## Requirement A
In the WordPress notes text, how long did the writer and another volunteer spend digging into the JavaScript issue at the Happiness Bar?
## Requirement B
Write a continuation of the WordPress notes text, starting right after its final sentence.

## Study text
##########
Automating WordPress Updates With Visual Regression

Andrew Taylor

You know what robots are really, really good at? Repetitive tasks. You know what repetitive task is really boring and tedious but the entire security of the internet depends on? Updates. Let’s make the robots do the work.
The short version, which Andrew has spelled out in detail in his blog and github example repo is this:
wp-cli update plugin/theme –all is awesome but dangerous. Doing it in a staging environment is really good path, but manually testing gets monotonous, neglected and frankly impossible at scale. Continuous Integration services can be set up with testing tools to test every page, every time when doing updates. Further, it can report and automate emails to you and clients who you are charging update maintenance fees. It is a win-win, since they get frequent updates, you get far less manual effort required and there is a ton of safety built into the process to never take down a live site with a update ever again!

Happiness Bar

I looked back through my notes (Thank you to github for making that so simple btw) for any mention of happiness bar and I realized that I have never written about what goes on at these things.
For those who have never been to a WordCamp, there is a designated table or space for volunteers to basically hold open office hours for any and all WordPress related questions. And when I say any and all, I mean it quite literally.
At one point two of us were diving into a javascript issue with a single asset load malfunctioning on the most recent Chrome update. For a good 20 minutes we dug and dug. Finally we made some suggestions of solving this but they left with the issue still affecting live traffic. I was overjoyed the next day to have the person find me to report that one of the solutions we suggested had been implemented and the issue was solved! There is nothing quite like that feeling of “we fixed this together”!
Other questions ranged from HTTPS issues, design suggestions and plugin related discussions. As quite often happens with any technical discussions I was introduced to several bits of software for the first time and got to spread my love of the WP-CLI and LastPass (well password managers in general but that is my go to). You meet folks from all walks of life and stages of their WordPress learning curve. While it is awesome to know the answers to certain questions from memory I absolutely love having to look up information and show people how I got to the solution. No one knows everything, but Google knows where to find any bit of technical knowledge if you learn how to ask.
##########
## Entries supplied
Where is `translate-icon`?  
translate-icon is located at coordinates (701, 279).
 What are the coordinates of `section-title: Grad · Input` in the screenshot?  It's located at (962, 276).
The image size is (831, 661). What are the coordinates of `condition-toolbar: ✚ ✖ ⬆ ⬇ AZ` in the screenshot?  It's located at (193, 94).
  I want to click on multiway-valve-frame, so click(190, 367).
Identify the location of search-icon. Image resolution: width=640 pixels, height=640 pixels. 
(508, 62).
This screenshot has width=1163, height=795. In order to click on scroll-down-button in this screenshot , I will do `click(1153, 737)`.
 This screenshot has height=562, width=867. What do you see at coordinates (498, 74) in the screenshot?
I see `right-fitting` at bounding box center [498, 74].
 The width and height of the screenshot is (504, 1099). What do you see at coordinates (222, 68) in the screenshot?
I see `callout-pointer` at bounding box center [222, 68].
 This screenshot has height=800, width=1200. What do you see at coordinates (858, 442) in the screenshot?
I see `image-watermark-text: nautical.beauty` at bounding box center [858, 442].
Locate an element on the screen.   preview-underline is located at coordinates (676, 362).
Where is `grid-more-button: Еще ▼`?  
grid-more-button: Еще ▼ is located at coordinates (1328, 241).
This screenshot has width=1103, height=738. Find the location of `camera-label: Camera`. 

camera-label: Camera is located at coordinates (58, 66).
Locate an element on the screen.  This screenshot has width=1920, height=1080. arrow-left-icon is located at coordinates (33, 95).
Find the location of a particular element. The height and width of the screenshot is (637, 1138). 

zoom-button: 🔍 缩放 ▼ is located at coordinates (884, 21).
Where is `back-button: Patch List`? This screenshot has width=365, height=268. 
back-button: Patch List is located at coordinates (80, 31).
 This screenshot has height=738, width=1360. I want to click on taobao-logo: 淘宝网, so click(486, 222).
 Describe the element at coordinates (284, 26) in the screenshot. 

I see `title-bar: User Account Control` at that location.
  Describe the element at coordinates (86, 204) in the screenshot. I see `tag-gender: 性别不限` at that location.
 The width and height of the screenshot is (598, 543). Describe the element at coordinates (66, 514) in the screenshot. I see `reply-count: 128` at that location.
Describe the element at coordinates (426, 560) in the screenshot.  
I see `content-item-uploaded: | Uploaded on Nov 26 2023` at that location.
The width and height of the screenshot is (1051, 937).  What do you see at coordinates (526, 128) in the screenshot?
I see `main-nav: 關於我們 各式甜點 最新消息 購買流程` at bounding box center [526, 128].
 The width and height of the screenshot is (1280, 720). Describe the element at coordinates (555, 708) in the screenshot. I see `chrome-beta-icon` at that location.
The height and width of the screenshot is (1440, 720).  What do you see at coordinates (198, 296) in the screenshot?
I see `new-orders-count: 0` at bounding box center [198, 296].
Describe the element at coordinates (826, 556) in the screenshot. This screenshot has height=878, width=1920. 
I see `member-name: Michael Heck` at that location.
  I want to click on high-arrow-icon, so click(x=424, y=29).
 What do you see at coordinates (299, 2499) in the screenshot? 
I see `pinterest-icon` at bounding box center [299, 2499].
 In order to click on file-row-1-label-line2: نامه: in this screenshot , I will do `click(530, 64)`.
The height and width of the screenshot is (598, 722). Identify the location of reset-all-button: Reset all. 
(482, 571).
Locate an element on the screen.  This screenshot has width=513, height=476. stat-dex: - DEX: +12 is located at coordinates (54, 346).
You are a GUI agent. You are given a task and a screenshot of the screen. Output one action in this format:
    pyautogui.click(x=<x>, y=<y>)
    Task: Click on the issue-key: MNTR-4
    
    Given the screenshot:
##########
## Output A
About 20 minutes.

## Output B
If you are going to WordCamps and want to get in on this action, definitely reach out to the organizers and let them know. This is such a vital part of what makes WordCamps special.

Contributor Day

I am working on a separate blog post about this. Will link here when it is posted.

Wrapping Up

While I am awaiting the Gutenberg to harden a bit more I decided to start using the markdown language editor, if you see something weird (other than my spelling and grammar) please let me know.

This was my 16th conference in 2017. Not a significant number in and of itself. I have 10 more trips booked at the moment and likely will have 3 to 5 more added on to make me hit or get really close to my arbitrary goal fo 30 for the year. So this trip was the 53.3% mark on that path.
So much has changed since the last time I was in Boston for this event, not just in the world and state of the Word, but in me as well. I often think of the words of Sean Tierney from back at Pressnomics Paraphrasing – “People come and go like seasons and you don’t always know wYou can never be mad at summer for passing though.”
I have gotten to bask in the glow of so many bright and warm individuals in the course of my adventures and I hold each memory dear. I do get a longing feeling sometimes when I think about the fact that I only see certain people so few times a year and some people I might never see again. I can’t say thank you enough for being part of my journey. It has made every step of it worth it.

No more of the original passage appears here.